The method definition that follows the constructor code computes the greatest common integer divisor of two numbers using recursion. Since the recursive invocation stands in tail-call position in this instance, the Scala compiler optimises the generated byte code  internally and creates a loop instead of a recursive function call. The four methods after the greatestCommonDivisor() method define the four basic arithmetic operations for fractions. In case of addition and subtraction, the numerators and denominators of both operands are multiplied with each other before the sum of the numerators is calculated. In doing so, Scala makes use of built-in operator precedence (* and / before + and -), which is determined lexically if the function or method name begins with a special operator characters. The expression  n * that.d + d * that.n, is thus executed as n.*(that.d).+.(d.*(that.n)). Multiplication and division are even easier to implement as the two fractions are simply multiplied by each other, or respectively multiplied by the reciprocal value. The results are then returned as new Rational objects. Since the constructor finds the GCD of the two integer numbers, the resulting fraction is automatically reduced. Finally, the last method toString outputs the fraction in a readable form. Overridden methods must be marked with the override keyword in Scala. Functions that don’t take arguments are written without parentheses, hence toString() becomes toString.

Class Hierarchy

Scala HierarchySimilar to Smalltalk, every class inherits from a single common superclass. The universal superclass is named Any in Scala. This is to say that any datum in Scala is of the type Any. The subclasses of Any fall into two categories: AnyVal (value) and AnyRef (object reference). The above listed basic data types, as well as the primitive types in Java, such as byte, int, float, etc., are direct descendants of AnyVal, while all other types are descendants of AnyRef. The Scala type AnyRef is therefore conceptually identical with java.lang.Object and it comes with analogous methods, e.g. equals(), hashCode, clone, wait, etc. Some of these are actually defined further up in the hierarchy, namely in Any. In addition, Scala defines the type scala.scalaObject which provides the common superclass for all objects in the Scala APIs. This works because Scala allows multiple inheritance via so-called traits. This will be explained later in more detail.
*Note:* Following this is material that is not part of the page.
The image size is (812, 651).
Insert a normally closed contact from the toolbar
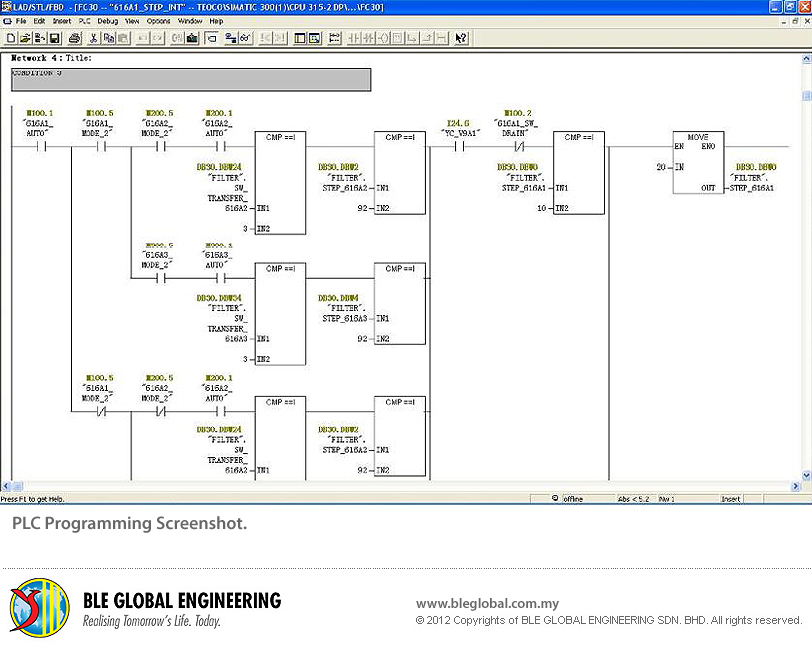pyautogui.click(x=369, y=38)
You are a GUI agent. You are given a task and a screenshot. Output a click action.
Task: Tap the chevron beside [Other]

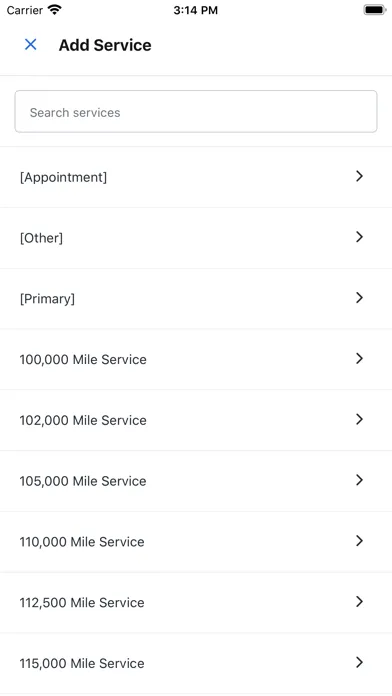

The nesting of this type hierarchy allows interoperability wit Java. For example:

var a: int = 2    // Java Integer
var b: Int = 3    // Scala Integer
println(a + b)    // 5

In addition, it is possible to use Java collections for storing Scala data types, or Scala collections for storing Java data types. Furthermore, Scala has several special data types. For example, scala.Null is defined as subtype of any class that derives from an object reference scala.AnyRef. It is analogous to the null literal in Java and can thus be assigned to object references. The type scala.Nothing is defined as a subtype of all types; it is employed in exceptions where an expression does not return a type. This happens situations where an exception is thrown in a place where a value is expected. Finally, there is the type scala.Unit that is used for functions that don’t return a value. This is Scala’s concession to imperative programming. It is analogous to the void keyword in Java.